Can you carry the Nariman Battikha biography below forward from its last sentence?

Excerpted passage ::
++++

Nariman Cristina Battikha Yanyi (born March 29, 1995) is a Venezuelan model, economist and beauty pageant titleholder who was crowned as Reina Hispanoamericana 2018. In addition, she also represented Portuguesa state in Miss Venezuela 2017, where she finished as one of the semifinalists.

On the other hand, Battikha was Miss Supranational Venezuela 2018 and represented Venezuela in the Miss Supranational 2018 competition, managing to position herself within the Top 10.

Life and career

Early life
Battikha was born in Maturín, Monagas, she comes from a Syrian family dedicated to the business world; and also has Lebanese descent. When she finished his high school studies, she decided to settle in the United States to learn English. Nariman obtained a degree in Business Economics from the Metropolitan University in Caracas. His name 'Narinam' is of Egyptian origin and means "the name of faith".

++++

Entries ::
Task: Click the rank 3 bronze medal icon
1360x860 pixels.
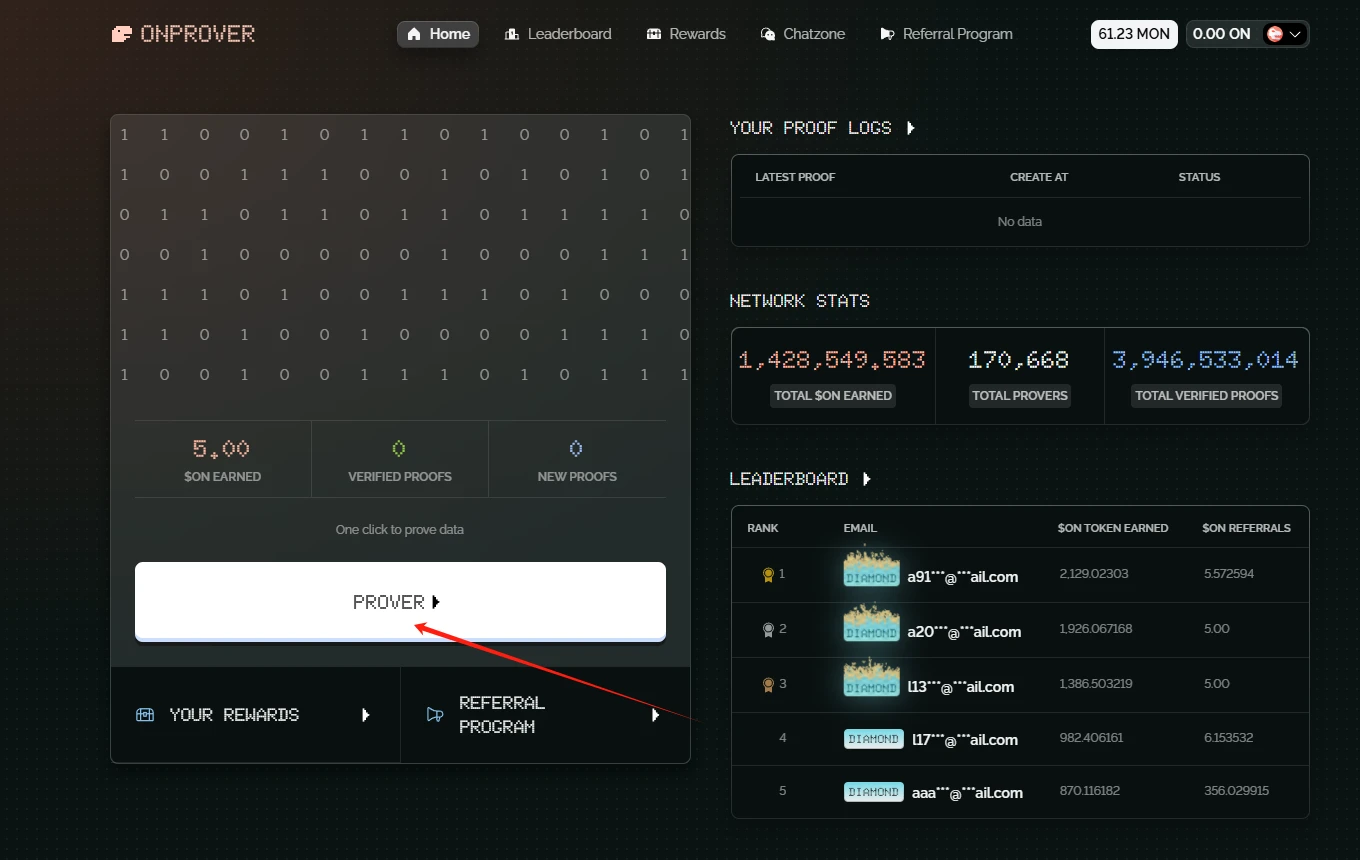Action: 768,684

++++

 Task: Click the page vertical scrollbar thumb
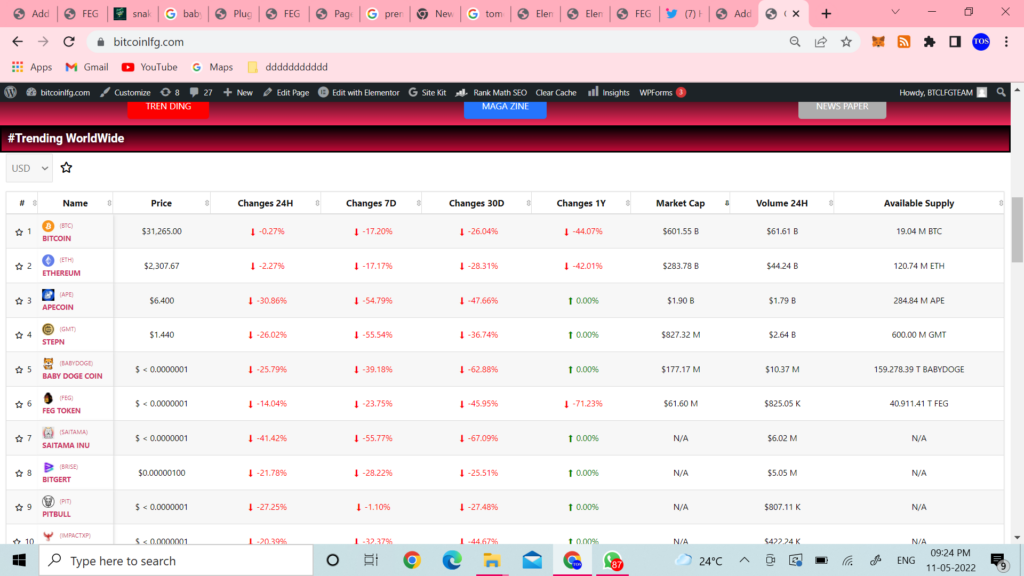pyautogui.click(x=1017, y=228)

++++

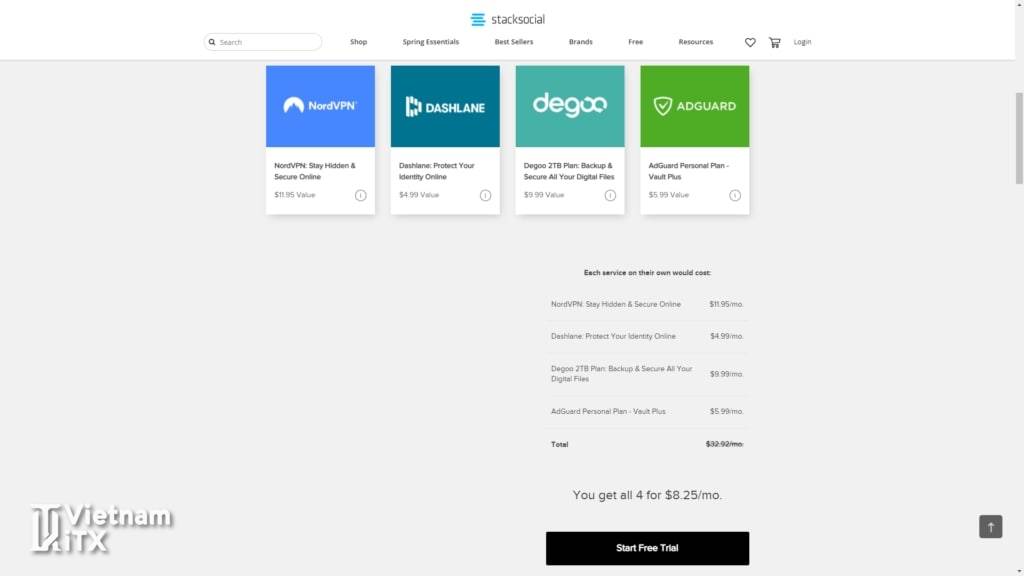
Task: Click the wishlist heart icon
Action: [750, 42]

++++

Written response ::
Pageantry
Nariman began in the world of beauty contests by participating in the Sambil Model Venezuela 2015, together with 11 other participants. On June 2, 2015, the eleventh edition of said contest would be held, where the winner was Isabella Rodriguez.

Miss Venezuela 2017 
In 2017, she joined the ranks of Miss Venezuela, managing to represent the Portuguesa state. Battikha obtained the special award of Miss Glamor, and was also a finalist for the Miss Health & Esthetic band, obtained by Miss Delta Amacuro, Sthefany Gutiérrez; this helped Battikha to become one of the great favorites of that edition.

On November 9, 2017, the sixty-fourth edition of Miss Venezuela was held at the Venevisión studios, where Battikha managed to position herself as one of the 10 semifinalists.

Reina Hispanoamericana 2018 
After having participated in the Miss Venezuela, Osmel Sousa designates Nariman as the Venezuelan representative in the Reina Hispanoamericana Pageant. On November 3, 2018, in Santa Cruz, Bolivia, Battikha was crowned by her predecessor, Teresita Marquez of the Philippines as the Reina Hispanoamericana 2018.

Miss Supranational Venezuela 2018 
In May 2018, Battikha was appointed as the representative of Venezuela towards the Miss Supranational 2018 competition, being prepared another again by Osmel Sousa.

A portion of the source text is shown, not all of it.